Fumaça retorna poucos dias após novo alerta
Outro episódio ocorreu no dia 13, quando os sensores do Selva indicaram nível péssimo durante a madrugada em bairros como Morro da Liberdade, Aparecida e Cachoeirinha. As condições apresentaram melhora durante a manhã.
A recorrência dos episódios voltou a chamar atenção para as condições atmosféricas da capital amazonense.
Manaus já enfrentou períodos críticos
A presença intensa de fumaça não é novidade em Manaus. Em setembro de 2023, a capital também registrou dias de baixa qualidade do ar provocada pela fumaça de queimadas. No dia 28 daquele mês, o Selva apontou nível péssimo nas zonas Sul e Oeste.

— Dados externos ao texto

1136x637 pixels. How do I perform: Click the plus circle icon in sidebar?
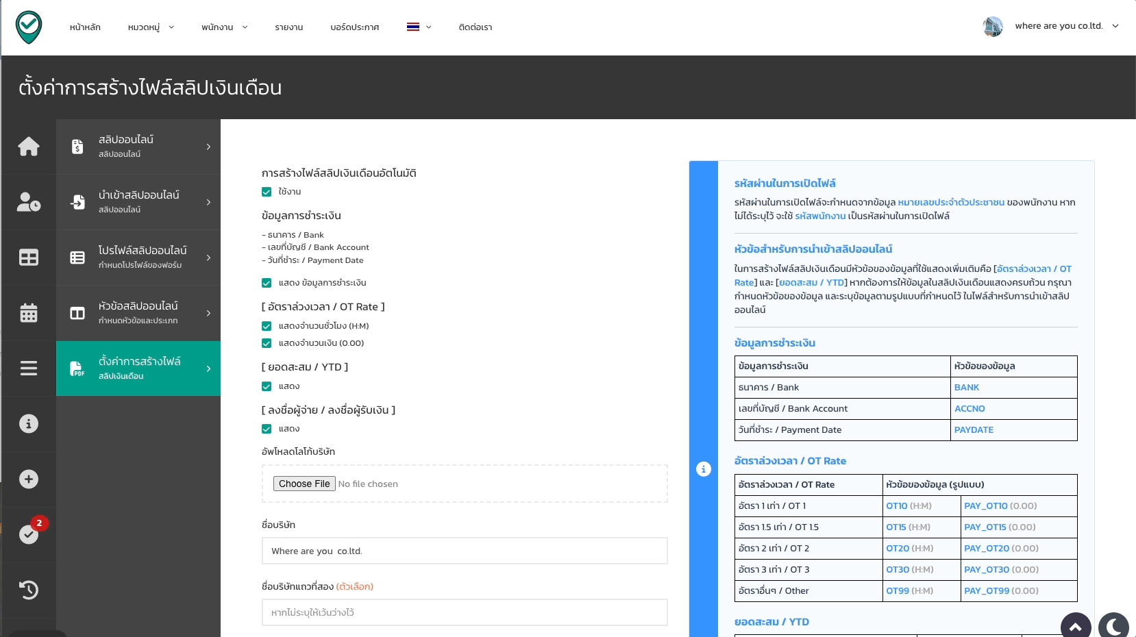point(29,479)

Naquele período, a fumaça provocou impactos na rotina da população e chegou a prejudicar atividades comerciais.
Ventos podem transportar fumaça de outras regiões
Em um episódio registrado no início deste mês, a Defesa Civil de Manaus informou que a fumaça que atingiu a capital estava associada a queimadas no sul do Amazonas, norte de Mato Grosso e Rondônia. Segundo o órgão, os ventos em baixos níveis da atmosfera contribuíram para o deslocamento da fumaça até a cidade.
Durante períodos de maior concentração, é recomendável evitar exposição prolongada, principalmente em locais abertos. Além disso, é necessário reduzir atividades físicas intensas ao ar livre e acompanhar os índices de qualidade do ar.